Bombardati dalle informazioni

Bombardati dalle informazioni

Viviamo in un’epoca in cui siamo praticamente bombardati dalle informazioni. In Italia è sempre stato così, le bombe mediatiche, le lacrime televisive, le storie nate sui social che poi ti trovi la domenica su Italia 1. Fino a poco tempo fa ci facevo poco caso, ora è diventato impossibile, basta aprire facebook e navigarci per più di 10 minuti, per trovare sullo stesso argomento 4-5 versioni di persone dalle dubbie capacità in materia.

Infodemia

Questo termine è stato coniato proprio durante le prime battute della pandemia di coronavirus. Si è sviluppata una vera e propria infodemia, qualsiasi sito o blog aveva tutto ad un tratto le capacità scientifiche per valutare la portata ”catastrofica” di quello che stava per accadere.

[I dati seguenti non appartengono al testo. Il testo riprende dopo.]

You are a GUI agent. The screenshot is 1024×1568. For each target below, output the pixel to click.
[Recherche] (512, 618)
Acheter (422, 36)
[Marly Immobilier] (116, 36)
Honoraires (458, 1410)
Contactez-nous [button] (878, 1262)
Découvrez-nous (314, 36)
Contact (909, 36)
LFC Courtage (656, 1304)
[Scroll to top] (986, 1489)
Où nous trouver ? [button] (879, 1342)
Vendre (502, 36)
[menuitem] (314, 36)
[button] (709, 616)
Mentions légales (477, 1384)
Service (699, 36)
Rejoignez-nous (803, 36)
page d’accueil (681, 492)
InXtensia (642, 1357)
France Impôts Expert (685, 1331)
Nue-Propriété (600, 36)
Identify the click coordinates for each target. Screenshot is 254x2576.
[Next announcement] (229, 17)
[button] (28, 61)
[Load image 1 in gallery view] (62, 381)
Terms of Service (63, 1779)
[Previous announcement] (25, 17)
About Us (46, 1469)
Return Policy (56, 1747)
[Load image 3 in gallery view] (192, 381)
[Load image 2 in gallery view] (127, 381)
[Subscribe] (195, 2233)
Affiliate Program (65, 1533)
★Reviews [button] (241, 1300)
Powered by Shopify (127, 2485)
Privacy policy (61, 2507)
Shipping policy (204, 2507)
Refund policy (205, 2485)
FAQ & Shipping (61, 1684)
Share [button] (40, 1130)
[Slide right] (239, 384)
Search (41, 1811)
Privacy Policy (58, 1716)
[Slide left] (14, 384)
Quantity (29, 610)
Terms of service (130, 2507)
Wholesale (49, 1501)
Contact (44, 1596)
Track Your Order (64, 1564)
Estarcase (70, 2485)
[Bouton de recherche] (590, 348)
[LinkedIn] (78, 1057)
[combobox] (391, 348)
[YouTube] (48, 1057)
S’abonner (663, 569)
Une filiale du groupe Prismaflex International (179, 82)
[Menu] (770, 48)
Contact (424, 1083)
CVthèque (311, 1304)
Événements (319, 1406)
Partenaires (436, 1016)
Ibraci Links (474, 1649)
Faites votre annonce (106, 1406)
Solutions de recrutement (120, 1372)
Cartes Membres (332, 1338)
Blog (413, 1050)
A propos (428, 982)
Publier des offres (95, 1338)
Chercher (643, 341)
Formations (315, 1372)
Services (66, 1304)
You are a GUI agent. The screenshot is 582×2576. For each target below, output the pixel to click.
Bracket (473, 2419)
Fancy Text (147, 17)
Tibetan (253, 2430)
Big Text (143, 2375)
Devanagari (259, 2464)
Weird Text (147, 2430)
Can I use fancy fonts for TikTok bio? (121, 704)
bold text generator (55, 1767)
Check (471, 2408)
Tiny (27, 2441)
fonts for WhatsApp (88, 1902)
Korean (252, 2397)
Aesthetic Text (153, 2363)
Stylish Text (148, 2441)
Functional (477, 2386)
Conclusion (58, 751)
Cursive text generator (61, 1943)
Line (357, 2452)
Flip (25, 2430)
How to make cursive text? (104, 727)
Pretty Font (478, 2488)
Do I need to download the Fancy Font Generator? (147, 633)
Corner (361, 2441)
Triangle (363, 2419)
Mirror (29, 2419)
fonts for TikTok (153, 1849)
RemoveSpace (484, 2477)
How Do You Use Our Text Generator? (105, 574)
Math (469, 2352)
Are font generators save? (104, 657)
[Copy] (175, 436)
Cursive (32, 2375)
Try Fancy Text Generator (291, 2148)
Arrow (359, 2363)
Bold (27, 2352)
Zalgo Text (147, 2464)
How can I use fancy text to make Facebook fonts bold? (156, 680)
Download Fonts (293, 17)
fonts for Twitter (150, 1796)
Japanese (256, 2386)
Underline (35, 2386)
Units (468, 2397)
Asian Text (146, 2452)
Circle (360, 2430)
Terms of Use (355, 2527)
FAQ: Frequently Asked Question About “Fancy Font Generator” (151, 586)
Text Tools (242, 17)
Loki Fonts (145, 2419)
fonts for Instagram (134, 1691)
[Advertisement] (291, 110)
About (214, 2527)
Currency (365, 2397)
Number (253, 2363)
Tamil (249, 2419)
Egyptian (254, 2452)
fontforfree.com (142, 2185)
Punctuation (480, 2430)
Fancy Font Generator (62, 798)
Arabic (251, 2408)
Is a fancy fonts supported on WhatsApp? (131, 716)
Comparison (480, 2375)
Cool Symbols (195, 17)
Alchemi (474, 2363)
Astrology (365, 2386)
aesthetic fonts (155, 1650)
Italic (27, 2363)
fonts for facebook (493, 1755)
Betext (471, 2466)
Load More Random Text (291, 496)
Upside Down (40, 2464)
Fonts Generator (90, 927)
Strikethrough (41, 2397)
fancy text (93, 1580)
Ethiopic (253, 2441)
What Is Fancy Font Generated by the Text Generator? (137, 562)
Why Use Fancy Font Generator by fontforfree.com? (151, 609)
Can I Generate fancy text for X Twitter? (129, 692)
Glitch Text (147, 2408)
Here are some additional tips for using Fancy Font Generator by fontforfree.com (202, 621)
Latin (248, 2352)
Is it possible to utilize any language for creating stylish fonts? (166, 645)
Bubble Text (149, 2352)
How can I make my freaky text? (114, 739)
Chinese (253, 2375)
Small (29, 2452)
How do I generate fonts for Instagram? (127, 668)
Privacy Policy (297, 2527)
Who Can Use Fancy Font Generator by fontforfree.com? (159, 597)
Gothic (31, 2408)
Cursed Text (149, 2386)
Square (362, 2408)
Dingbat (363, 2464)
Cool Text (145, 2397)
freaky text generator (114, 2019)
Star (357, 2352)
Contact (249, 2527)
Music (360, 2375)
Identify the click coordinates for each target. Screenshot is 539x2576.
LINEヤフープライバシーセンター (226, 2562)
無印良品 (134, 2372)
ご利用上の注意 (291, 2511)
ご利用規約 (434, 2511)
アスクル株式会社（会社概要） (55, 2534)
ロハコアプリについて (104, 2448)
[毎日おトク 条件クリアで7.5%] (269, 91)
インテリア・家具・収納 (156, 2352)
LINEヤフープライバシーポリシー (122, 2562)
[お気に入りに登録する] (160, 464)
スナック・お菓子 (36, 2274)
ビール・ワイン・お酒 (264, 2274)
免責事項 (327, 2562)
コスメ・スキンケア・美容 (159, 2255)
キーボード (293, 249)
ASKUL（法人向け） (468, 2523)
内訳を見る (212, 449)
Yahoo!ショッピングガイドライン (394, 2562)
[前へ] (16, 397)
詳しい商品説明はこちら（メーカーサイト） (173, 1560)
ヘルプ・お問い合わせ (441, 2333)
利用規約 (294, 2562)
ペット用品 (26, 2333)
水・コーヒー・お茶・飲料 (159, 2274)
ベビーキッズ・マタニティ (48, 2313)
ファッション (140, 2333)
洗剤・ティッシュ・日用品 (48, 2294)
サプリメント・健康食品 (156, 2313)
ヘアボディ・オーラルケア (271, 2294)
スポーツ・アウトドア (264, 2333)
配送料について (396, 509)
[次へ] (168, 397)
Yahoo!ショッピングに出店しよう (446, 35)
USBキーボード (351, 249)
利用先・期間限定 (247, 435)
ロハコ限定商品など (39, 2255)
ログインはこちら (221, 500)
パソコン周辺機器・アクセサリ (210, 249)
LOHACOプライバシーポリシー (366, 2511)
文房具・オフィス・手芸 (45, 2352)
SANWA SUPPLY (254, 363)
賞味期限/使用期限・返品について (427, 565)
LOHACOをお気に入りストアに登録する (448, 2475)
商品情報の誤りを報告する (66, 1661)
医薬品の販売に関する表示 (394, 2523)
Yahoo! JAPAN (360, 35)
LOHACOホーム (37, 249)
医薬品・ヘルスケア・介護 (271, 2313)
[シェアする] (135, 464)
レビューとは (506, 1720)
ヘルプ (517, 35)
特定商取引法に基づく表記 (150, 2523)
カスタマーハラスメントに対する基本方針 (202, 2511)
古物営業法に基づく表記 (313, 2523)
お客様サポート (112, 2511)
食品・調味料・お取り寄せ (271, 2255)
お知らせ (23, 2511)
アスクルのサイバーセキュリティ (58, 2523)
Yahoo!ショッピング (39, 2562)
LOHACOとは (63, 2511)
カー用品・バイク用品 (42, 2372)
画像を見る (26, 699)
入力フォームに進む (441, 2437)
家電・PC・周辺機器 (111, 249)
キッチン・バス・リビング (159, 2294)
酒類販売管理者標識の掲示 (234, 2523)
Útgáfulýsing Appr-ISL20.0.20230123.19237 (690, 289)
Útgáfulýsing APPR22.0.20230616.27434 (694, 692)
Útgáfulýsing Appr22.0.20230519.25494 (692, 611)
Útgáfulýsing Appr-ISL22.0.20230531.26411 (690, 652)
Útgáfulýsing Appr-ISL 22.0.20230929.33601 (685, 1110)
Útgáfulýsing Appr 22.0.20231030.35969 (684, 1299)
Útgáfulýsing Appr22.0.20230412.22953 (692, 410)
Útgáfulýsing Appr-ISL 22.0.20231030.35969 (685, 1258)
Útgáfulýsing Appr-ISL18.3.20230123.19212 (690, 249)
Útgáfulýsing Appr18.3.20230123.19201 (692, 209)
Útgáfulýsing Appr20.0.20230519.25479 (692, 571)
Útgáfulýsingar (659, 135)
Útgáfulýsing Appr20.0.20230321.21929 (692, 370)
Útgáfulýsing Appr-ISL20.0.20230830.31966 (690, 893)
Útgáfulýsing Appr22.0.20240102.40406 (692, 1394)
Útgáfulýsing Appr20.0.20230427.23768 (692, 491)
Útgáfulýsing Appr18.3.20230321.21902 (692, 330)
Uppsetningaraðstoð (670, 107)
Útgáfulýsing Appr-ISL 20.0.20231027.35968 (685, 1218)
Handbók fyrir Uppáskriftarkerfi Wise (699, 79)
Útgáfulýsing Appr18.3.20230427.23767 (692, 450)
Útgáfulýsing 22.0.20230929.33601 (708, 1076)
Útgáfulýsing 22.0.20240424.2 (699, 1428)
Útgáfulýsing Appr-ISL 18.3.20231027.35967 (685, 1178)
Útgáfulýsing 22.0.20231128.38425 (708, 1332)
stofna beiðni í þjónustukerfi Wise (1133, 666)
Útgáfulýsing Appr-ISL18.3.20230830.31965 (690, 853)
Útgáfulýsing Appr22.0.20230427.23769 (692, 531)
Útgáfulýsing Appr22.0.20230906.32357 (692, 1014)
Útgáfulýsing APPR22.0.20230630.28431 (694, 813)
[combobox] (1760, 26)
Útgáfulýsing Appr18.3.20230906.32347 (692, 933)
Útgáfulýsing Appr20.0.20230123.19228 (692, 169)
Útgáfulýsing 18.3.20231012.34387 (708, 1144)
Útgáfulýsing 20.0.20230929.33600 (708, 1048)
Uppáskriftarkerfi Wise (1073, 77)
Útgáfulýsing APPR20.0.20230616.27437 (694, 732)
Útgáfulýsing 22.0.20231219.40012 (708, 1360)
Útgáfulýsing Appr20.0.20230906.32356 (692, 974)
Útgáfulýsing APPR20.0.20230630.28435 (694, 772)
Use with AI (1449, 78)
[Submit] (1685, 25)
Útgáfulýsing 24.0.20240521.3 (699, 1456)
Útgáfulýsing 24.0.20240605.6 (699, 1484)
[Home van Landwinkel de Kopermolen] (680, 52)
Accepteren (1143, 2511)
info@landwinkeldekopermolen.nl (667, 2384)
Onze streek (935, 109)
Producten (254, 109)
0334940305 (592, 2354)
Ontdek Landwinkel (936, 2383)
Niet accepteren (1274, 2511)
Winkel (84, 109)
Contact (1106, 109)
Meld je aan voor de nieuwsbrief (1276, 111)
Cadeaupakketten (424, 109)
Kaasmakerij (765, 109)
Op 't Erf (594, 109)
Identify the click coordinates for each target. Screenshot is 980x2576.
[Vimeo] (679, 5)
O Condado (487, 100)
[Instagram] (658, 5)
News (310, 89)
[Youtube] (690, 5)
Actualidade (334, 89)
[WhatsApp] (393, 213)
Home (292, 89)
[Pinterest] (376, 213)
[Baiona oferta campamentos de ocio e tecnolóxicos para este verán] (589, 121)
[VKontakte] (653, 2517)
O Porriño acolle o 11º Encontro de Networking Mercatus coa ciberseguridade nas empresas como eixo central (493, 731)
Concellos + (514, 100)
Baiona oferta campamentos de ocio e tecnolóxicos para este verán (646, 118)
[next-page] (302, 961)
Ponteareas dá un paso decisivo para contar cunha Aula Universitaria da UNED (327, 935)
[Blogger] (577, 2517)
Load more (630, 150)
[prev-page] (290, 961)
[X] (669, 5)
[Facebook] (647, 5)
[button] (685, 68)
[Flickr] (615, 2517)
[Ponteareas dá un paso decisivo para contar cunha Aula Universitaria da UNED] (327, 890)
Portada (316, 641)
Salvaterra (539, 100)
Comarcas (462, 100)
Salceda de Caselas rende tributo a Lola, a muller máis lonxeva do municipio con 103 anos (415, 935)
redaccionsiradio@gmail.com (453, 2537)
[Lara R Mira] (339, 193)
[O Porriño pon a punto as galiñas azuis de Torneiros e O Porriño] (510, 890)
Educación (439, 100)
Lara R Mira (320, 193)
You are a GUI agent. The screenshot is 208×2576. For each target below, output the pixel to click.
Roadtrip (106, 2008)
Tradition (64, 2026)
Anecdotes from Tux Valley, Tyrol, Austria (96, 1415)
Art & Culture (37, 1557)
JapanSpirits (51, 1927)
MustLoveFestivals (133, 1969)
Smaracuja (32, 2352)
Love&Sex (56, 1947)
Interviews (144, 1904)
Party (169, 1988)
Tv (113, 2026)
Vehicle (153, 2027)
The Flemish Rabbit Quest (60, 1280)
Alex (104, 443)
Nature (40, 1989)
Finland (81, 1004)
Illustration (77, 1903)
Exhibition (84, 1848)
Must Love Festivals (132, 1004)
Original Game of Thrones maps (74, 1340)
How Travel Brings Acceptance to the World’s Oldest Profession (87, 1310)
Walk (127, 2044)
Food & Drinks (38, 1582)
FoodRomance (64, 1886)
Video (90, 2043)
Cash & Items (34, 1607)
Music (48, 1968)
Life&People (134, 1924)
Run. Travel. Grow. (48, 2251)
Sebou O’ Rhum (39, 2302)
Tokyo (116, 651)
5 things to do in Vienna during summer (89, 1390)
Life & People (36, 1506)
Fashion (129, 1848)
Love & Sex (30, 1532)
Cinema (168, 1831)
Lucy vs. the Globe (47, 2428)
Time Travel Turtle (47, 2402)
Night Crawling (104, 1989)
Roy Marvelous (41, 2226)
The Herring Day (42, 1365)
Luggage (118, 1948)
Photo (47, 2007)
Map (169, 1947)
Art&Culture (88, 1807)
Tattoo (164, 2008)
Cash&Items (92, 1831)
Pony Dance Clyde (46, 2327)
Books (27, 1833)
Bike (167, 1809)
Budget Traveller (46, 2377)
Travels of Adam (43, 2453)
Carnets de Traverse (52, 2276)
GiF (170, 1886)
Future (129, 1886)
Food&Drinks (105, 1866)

Tutti eravamo confusi, si passava con grande rapidità da ”è una semplice influenza’, a è ”una pandemia catastrofica”.

La cosa più grave della faccenda secondo me, è che tutti hanno avuto la possibilità di mettersi in mostra. Siamo passati ovviamente in breve dalla teoria complottista, al pipistrello, al mercato. In italia è così: durante il mondiale tutti C.T., durante la pandemia tutti virologi.

I grandi casi mediatici

Ultimamente due altri importanti casi mediatici mi hanno scosso. Primo in ordine di tempo la situazione decisamente schifosa (passatemi il termine) dei gruppi telegram. Scoppiata la bomba mediatica, ognuno ha detto la sua, dai 60enni che non sanno cosa sia telegram alle persone giustamente indignate. La cosa che indigna me (oltre al fatto scandaloso) è che dopo la bomba mediatica tutto sia evaporato in un amen. Ora nessuno ne parla più.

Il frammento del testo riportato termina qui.